Не надо забывать, что Евгения писала свои воспоминания спустя четыре года после смерти Амедео. Она уже была усталой больной женщиной. Ей шестьдесят девять лет. Годы берут свое. Посмертная слава Дедо — слабое утешение для матери, потерявшей сына. Она живет в квартире на улице Джанболонья в обществе почти пятидесятилетней незамужней дочери и маленькой сироты Джованны. Позади — не-сбывшиеся мечты. Впереди — печальное осознание того, что все прошло, и покорное ожидание кончины.
Но вернемся в 1898 год. Амедео болел более двенадцати недель и впервые вышел на прогулку только в декабре. Это событие совпадает с освобождением из тюрьмы брата Эммануэле, которого амнистировали вместе с другими заключенными. Еще одно счастливое совпадение, из которого, впрочем, никаких далеко идущих выводов делать не следует.
Что может сказать Евгения своему сыну, который пожелал стать художником? Она ответила, как любая другая любящая мать: «Как только поправишься, я найду тебе учителя рисования». Этим словам поверить несложно. Куда труднее поверить другим: «Больной понял это по-своему и с того момента начал выздоравливать». Невероятно? Но не более вероятно и то, что только болезнь явилась толчком к пробуждению художественного дара Амедео.
Как бы там ни было, по рассказам сестры Маргариты, Амедео выздоровел и уже в конце 1898 года вместе с другом Уберто Мондольфи разрисовал шкафчик. Рисунок представлял собой две головки и череп. Аналогичный эпизод вспоминал и Уберто, однако по его хронологии это произошло двумя годами раньше. Он рассказывал, что однажды они решили сделать что-то новое забавы ради. И на одной стороне шкафа нарисовали женскую голову и череп, чтобы представить «любовь во всей ее разрушающей силе». А на противоположной — старика с длиной бородой, символ «печального конца».

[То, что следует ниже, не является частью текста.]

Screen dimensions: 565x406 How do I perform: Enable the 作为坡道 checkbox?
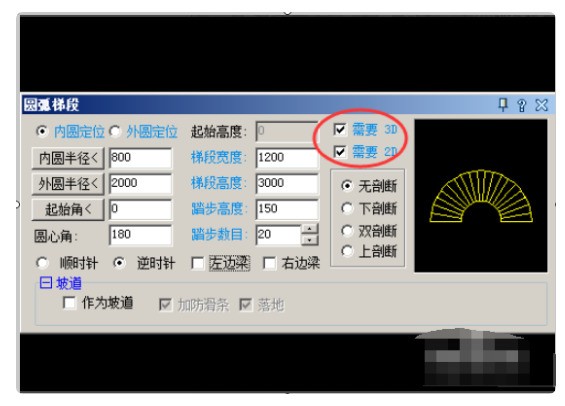point(69,303)
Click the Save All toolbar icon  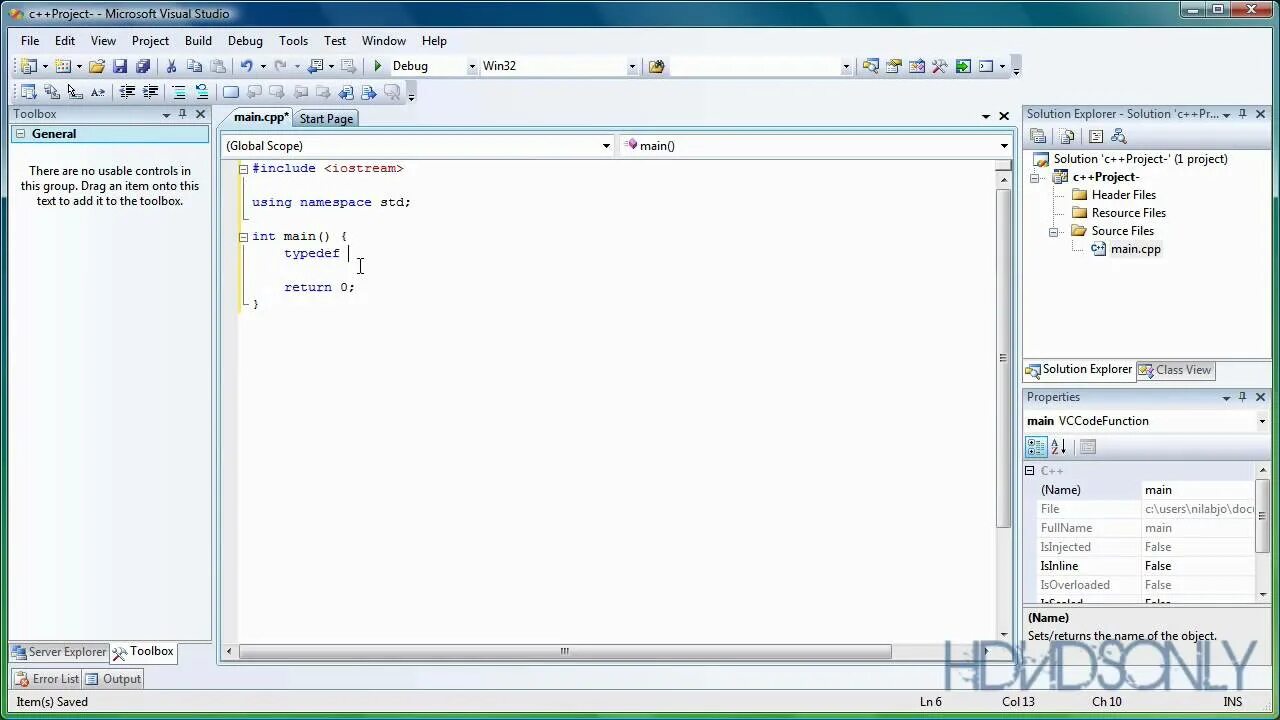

Словом, обыкновенная детская забава. Не стань Модильяни впоследствии художником, о ней сегодня никто бы и не вспомнил. Примечательно другое. Маргарита, как часто бывает, преувеличила, по наивности или страсти к мифотворчеству — неважно. Важно, что она слегка запуталась и исказила факты, относя вышеупомянутый эпизод к периоду после болезни. Ведь неожиданно возникшее предназначение нуждалось в доказательствах! Однако Джованна полагала, что прав был Уберто: этот эпизод произошел «за два года до тифа, когда у сына Мондольфи еще были время и охота для подобного времяпровождения».